Filter the listing below, copying every line in which the word "agent" appears.

───── EXERCISE INPUT

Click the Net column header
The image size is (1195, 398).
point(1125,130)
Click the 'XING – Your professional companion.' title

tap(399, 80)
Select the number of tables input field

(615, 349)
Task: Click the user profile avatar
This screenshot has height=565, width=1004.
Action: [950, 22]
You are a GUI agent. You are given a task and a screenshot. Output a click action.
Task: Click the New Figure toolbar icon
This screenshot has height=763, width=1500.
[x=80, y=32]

──────────
───── EXERCISE INPUT

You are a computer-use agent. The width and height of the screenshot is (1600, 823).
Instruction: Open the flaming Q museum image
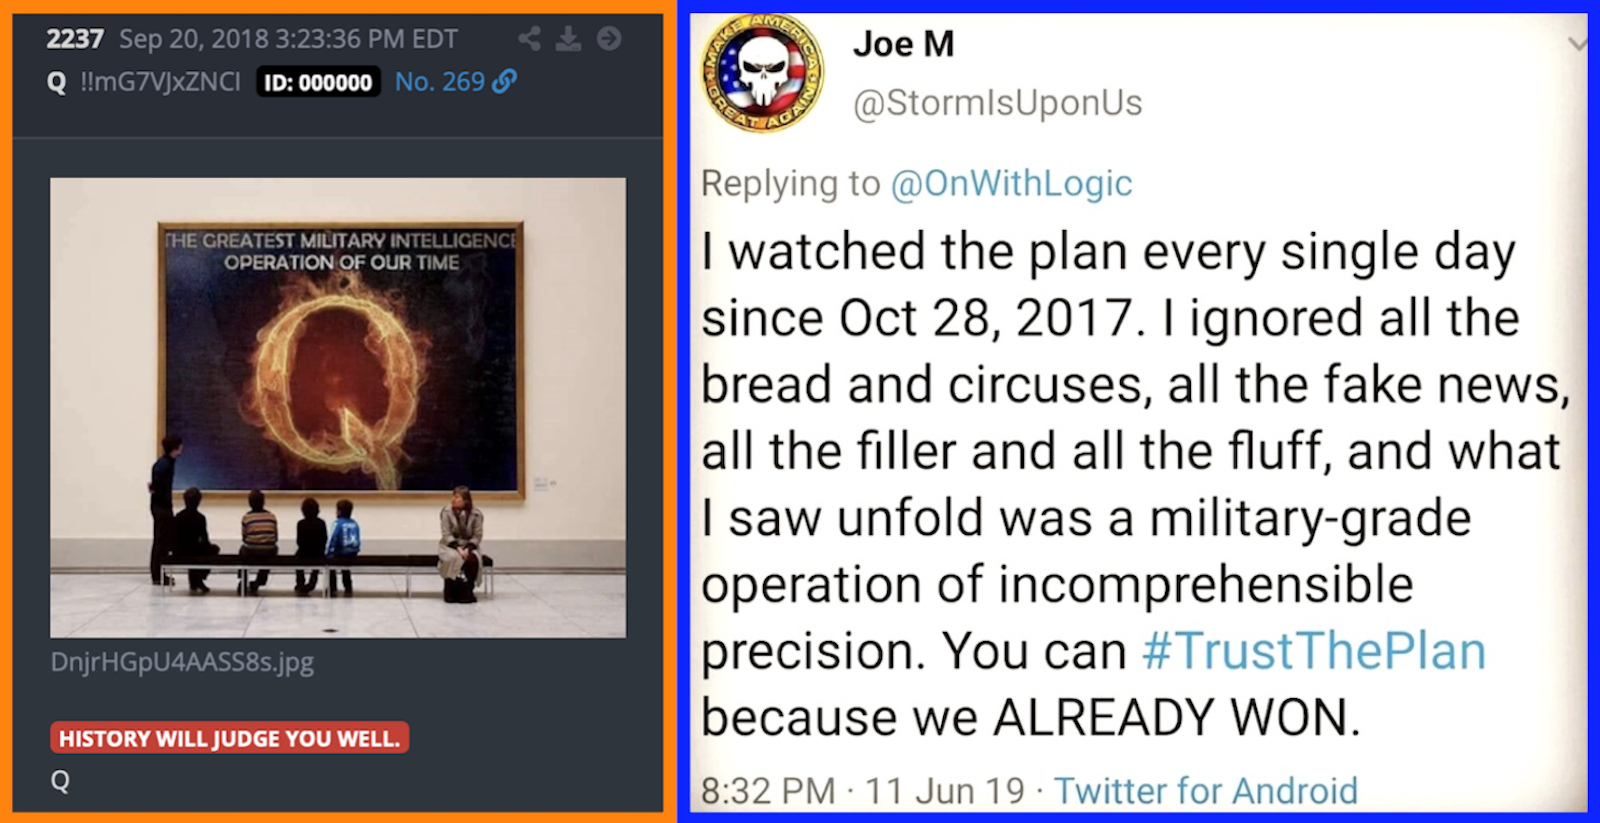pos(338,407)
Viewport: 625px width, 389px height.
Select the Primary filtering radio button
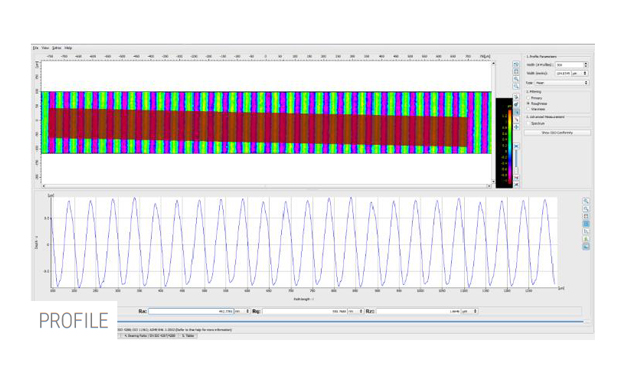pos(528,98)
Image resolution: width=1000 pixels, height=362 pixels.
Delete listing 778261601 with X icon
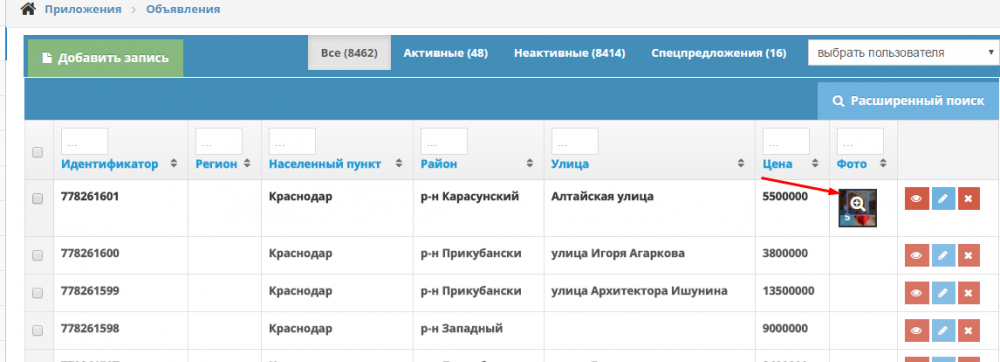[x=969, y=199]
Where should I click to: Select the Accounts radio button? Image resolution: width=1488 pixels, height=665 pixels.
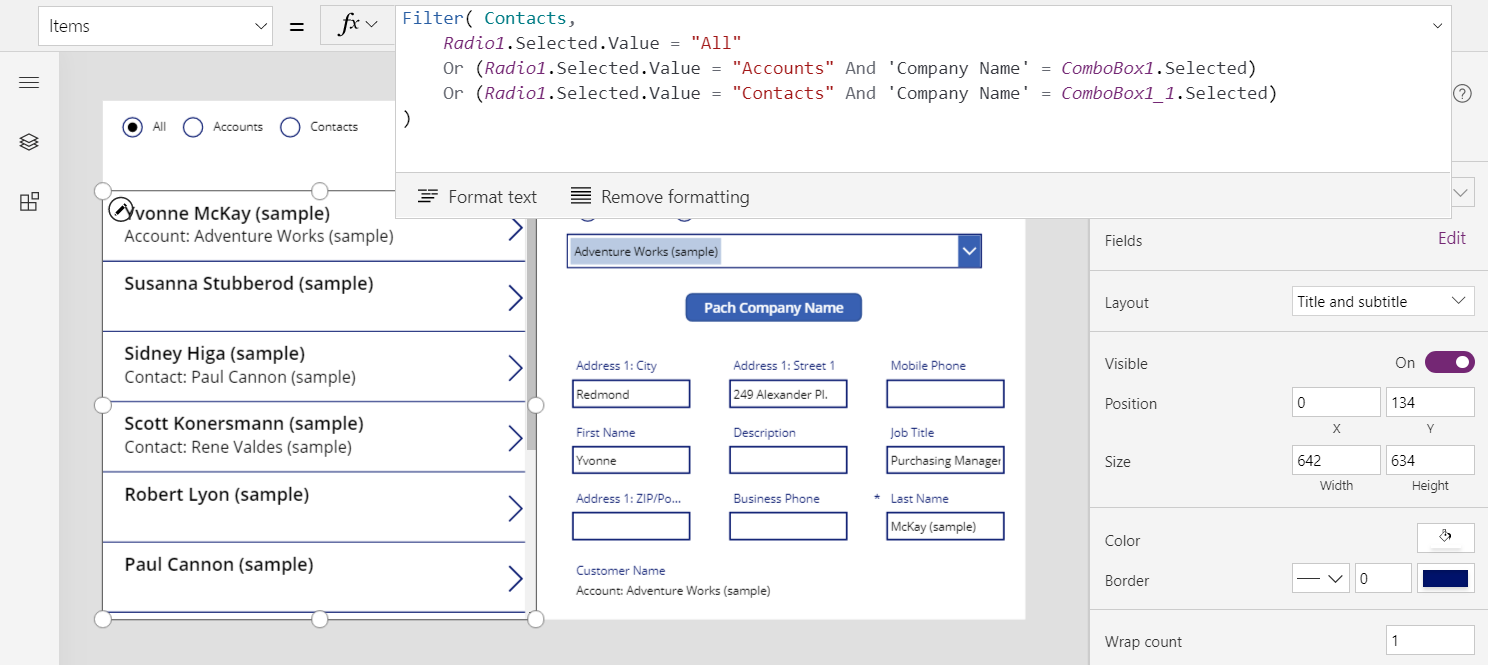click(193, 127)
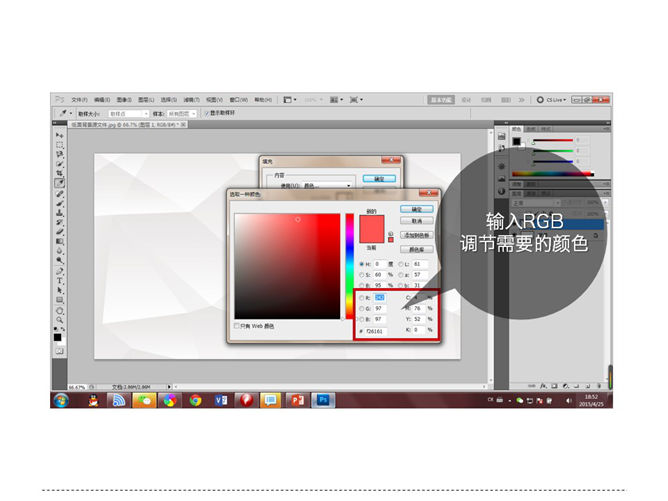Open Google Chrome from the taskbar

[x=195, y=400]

──────────

*RESPONSE BELOW*.
You are a GUI agent. You are given a task and a screenshot. Output a click action.
You are a computer-use agent. The width and height of the screenshot is (1600, 823).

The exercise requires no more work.